» **PROVIDED TEXT**
The Reich Minister of the Interior [Wilhelm Frick] discussed the content of the proposal that article 1 of the draft omitted.

The Vice Chancellor [Franz von Papen] stated regarding the proposal that it had been necessary to define the functions of the Reich and State on the one hand and the Church on the other. The Church ought to have some freedom of movement. On the other hand, the sphere of authority of the State ought to be clearly worked out in the Concordat. Objections to the conclusion of the Concordat had been addressed to the Pope by all sorts of sources. However, he had insisted on the conclusion of the Concordat because he wanted to come to an agreement with Italy and Germany as the countries which in his opinion represented the nucleus of the Christian world. He himself had also brought the distinct impression from Rome that the Curia was agreeable to creating a new concordat law after some time, utilizing the experiences made in the meantime. Mussolini, too, had always urgently recommended the conclusion of the Concordat, because he felt that this would represent a considerable strengthening of the German position.

» **DATA LINES**
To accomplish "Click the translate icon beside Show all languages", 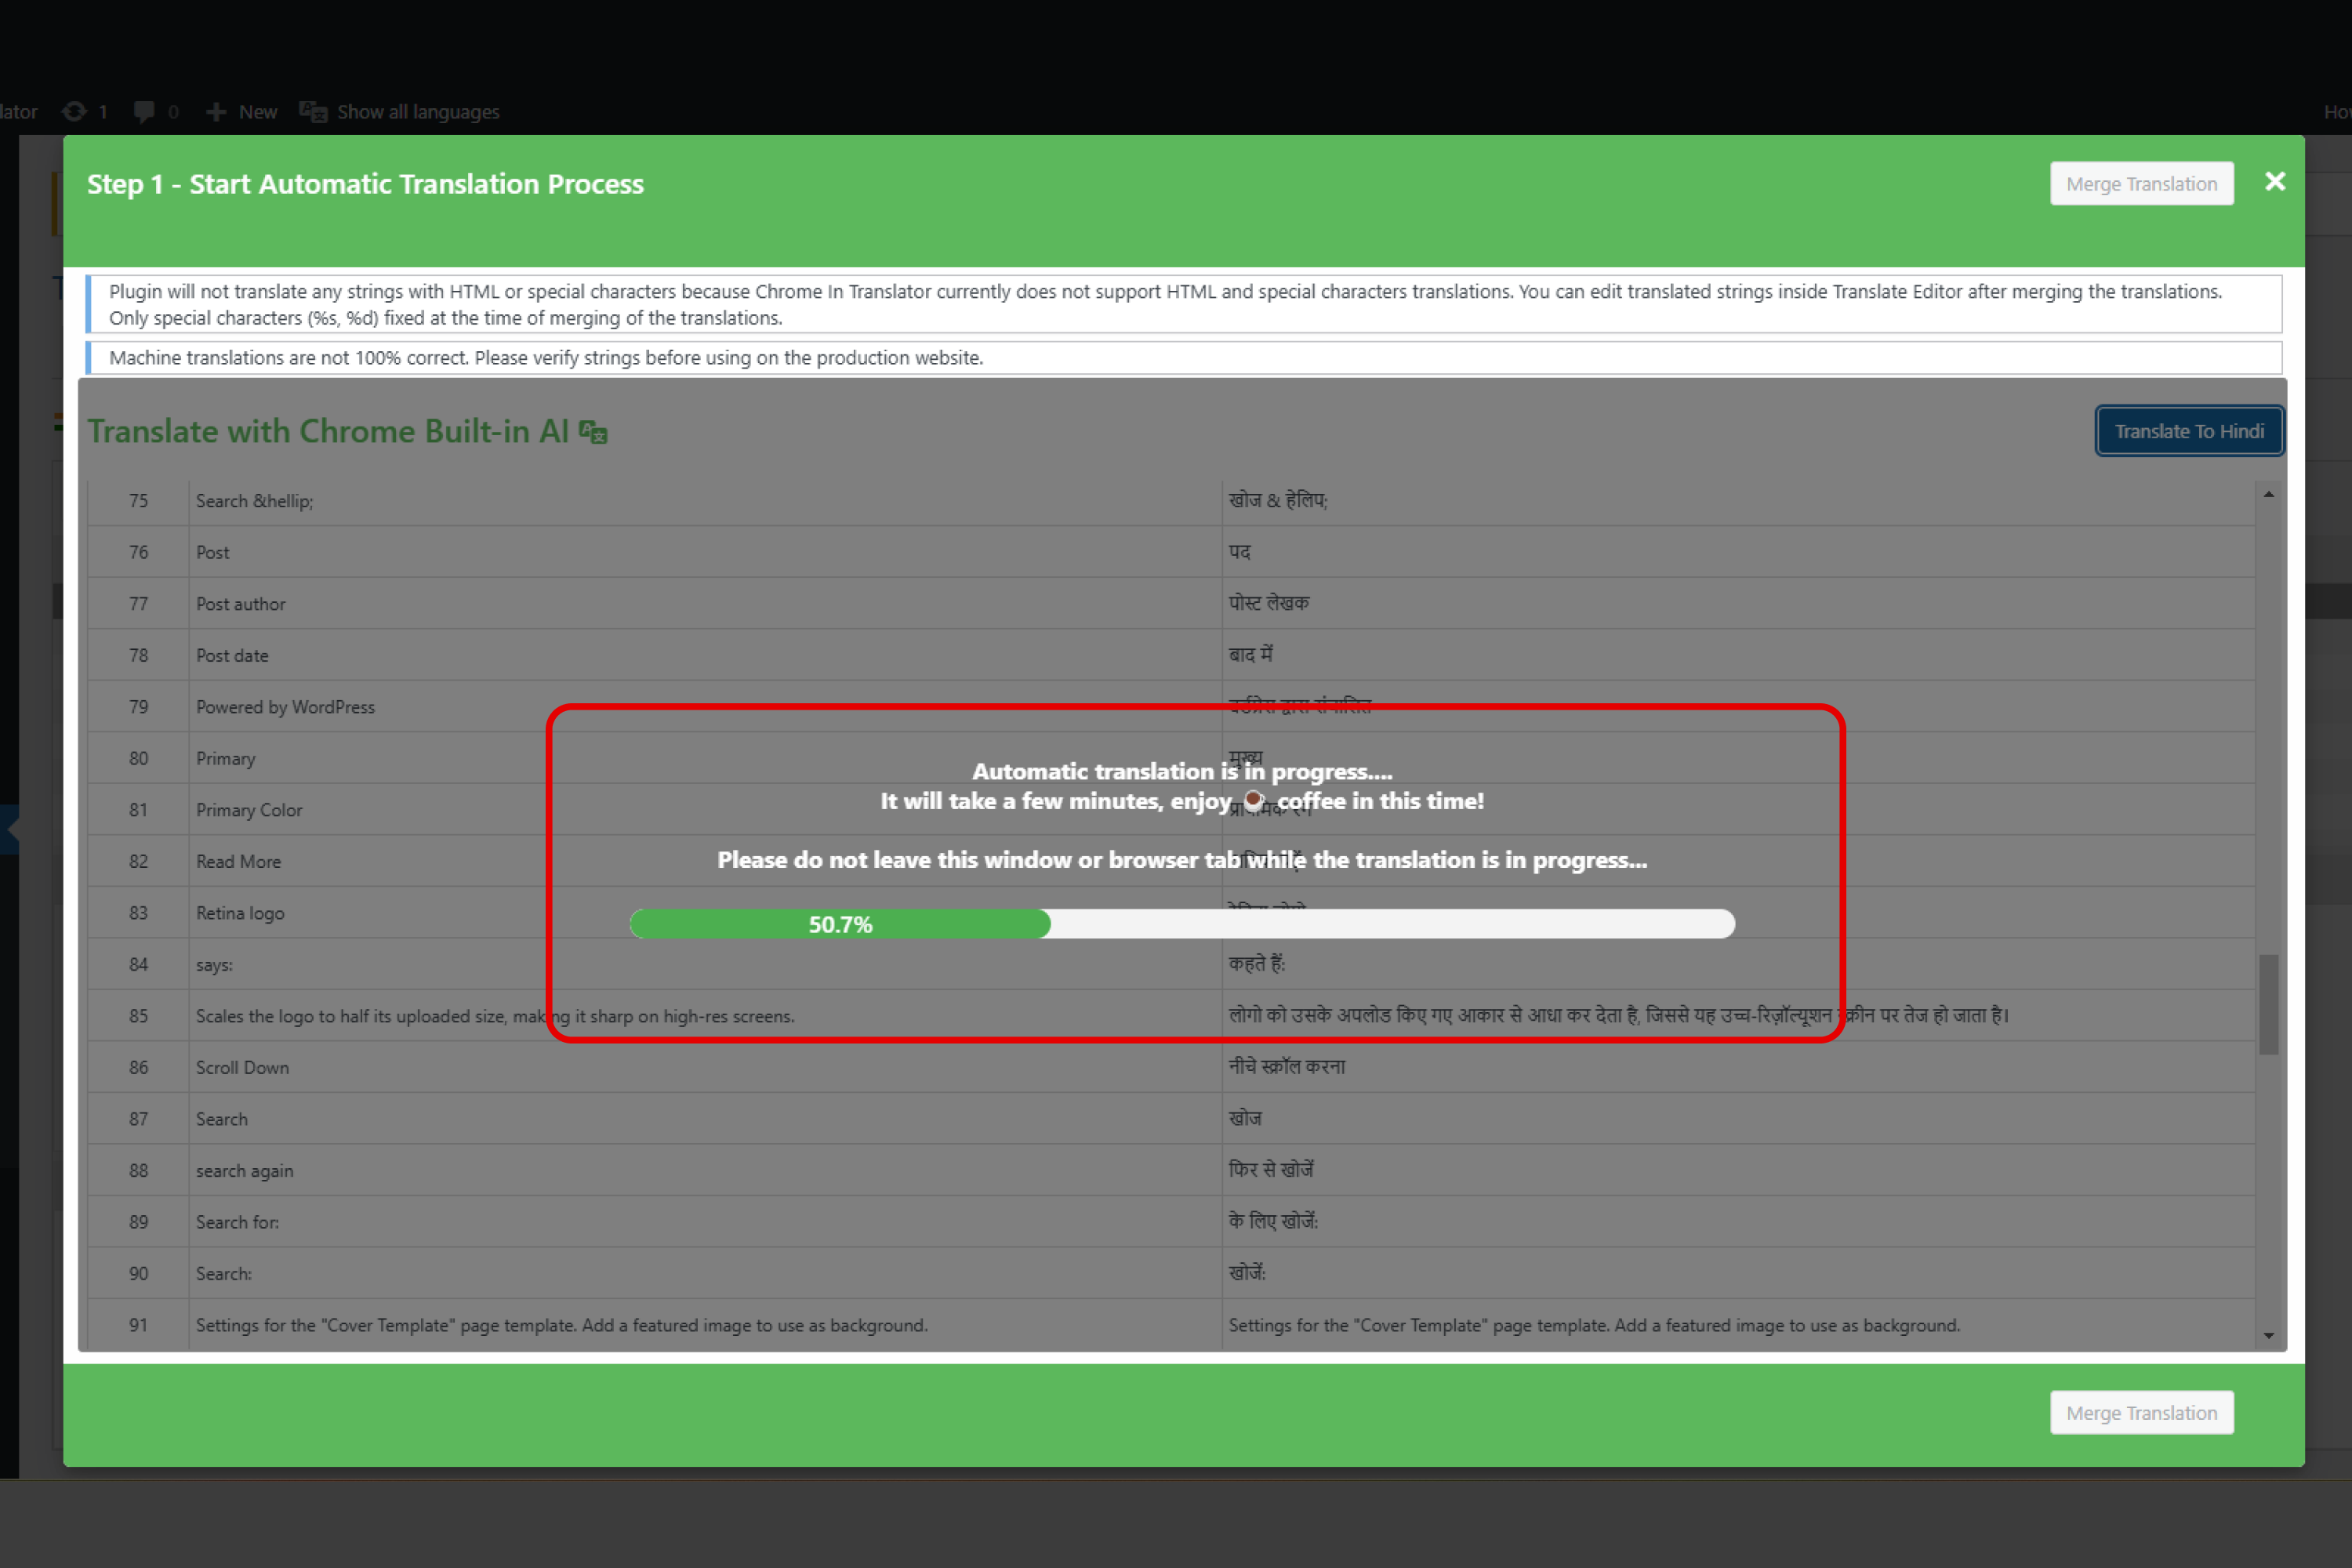I will (x=313, y=112).
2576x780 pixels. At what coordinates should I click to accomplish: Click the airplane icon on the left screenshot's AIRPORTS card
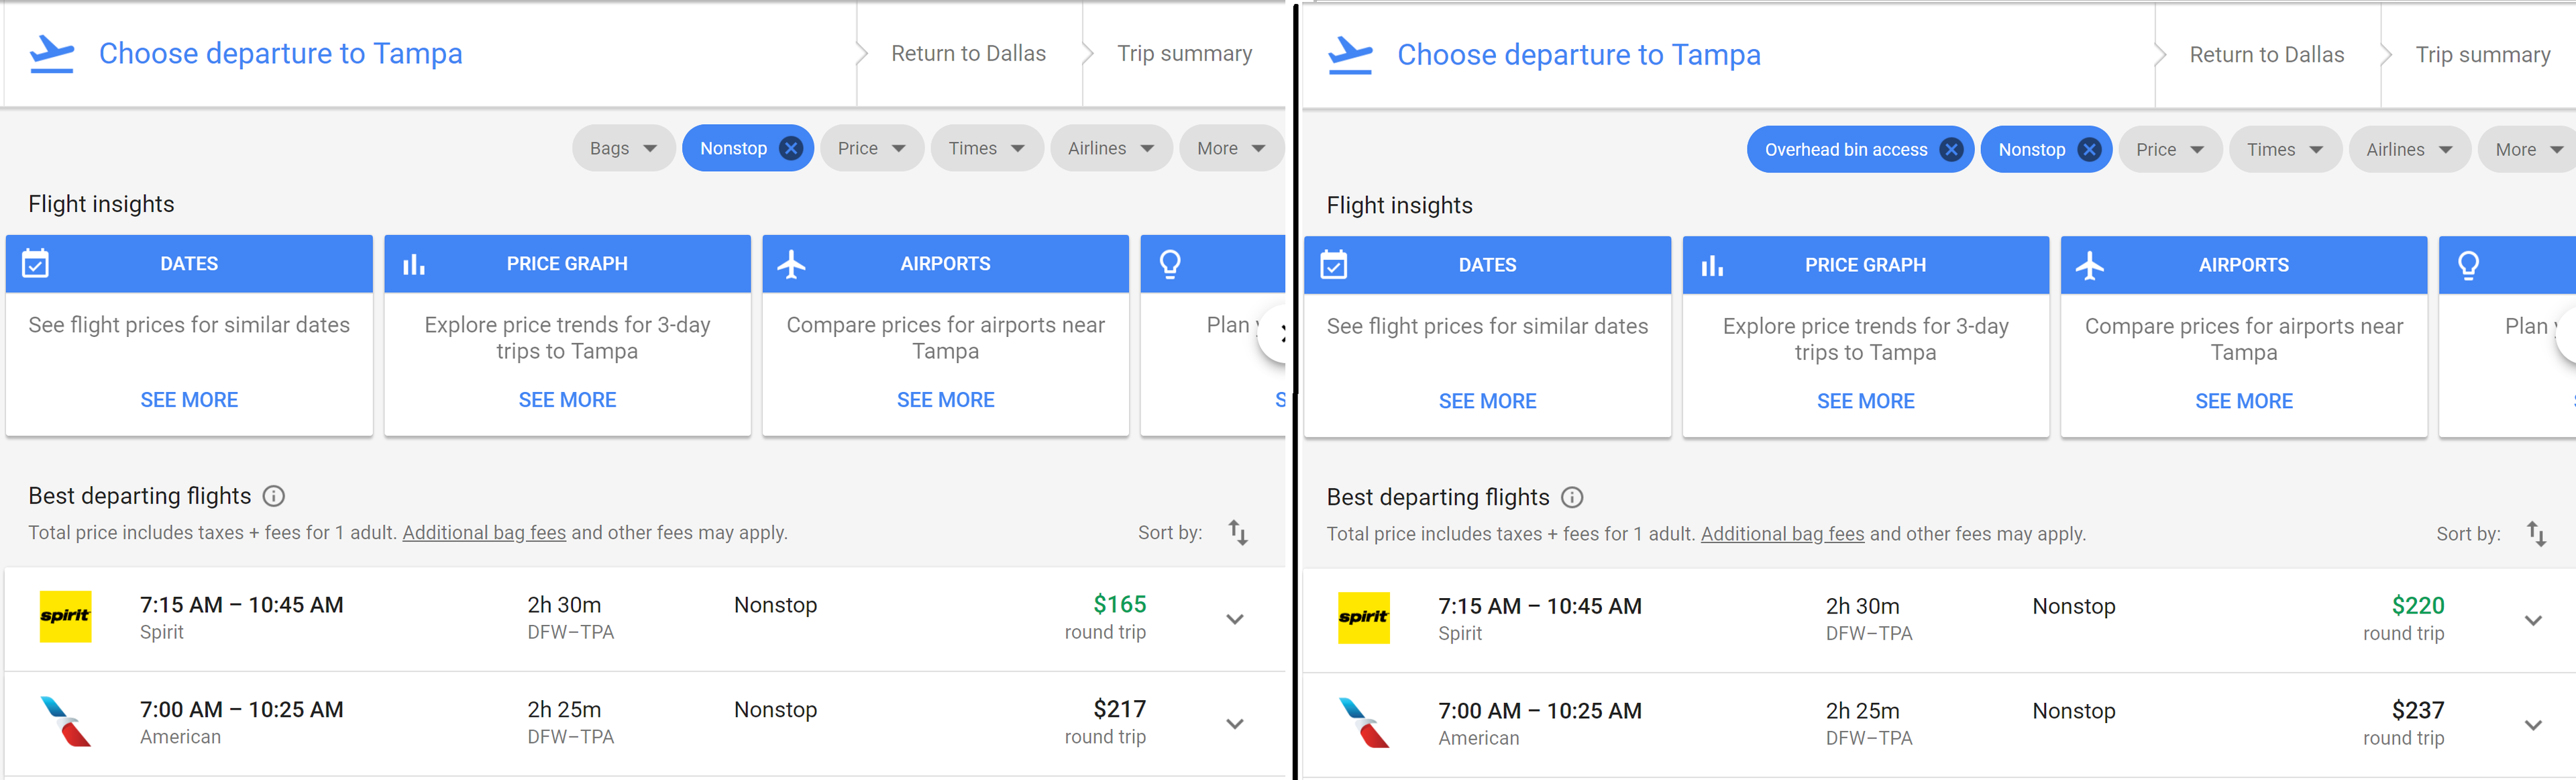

» **WRITTEN TASK 1**
In the minutes on the Concordat, why did Mussolini recommend concluding it?
» **WRITTEN TASK 2**
Please write the next part of the minutes on the Concordat, picking up after their final sentence.

» **EXERCISE OUTPUT 1**
He felt it would represent a considerable strengthening of the German position.

» **EXERCISE OUTPUT 2**
The Vice Chancellor pointed to the particularly noteworthy passages in the Concordat according to which the Church stated its willingness to entrust all associations to the State (Reich), with the exception of purely religio-moral and charitable associations. The elimination of the clergy from politics and the introduction of an oath of loyalty for the bishops and a prayer for the State, the introduction of independent pastoral care in the armed forces with an independent Army Bishop, the reference to possible general compulsory military service, and the treatment accorded German minority rights were particularly noteworthy provisions of the Reich Concordat.

[ . . . ]

The Reich Chancellor rejected a debate on the particulars of the Reich Concordat. He was of the opinion that one should see only the great success here. In the Reich Concordat, Germany had been given a chance and an area of confidence had been created which was particularly significant in the urgent fight against the international Jews. Possible shortcomings in the Concordat could be rectified later when the foreign policy situation was better.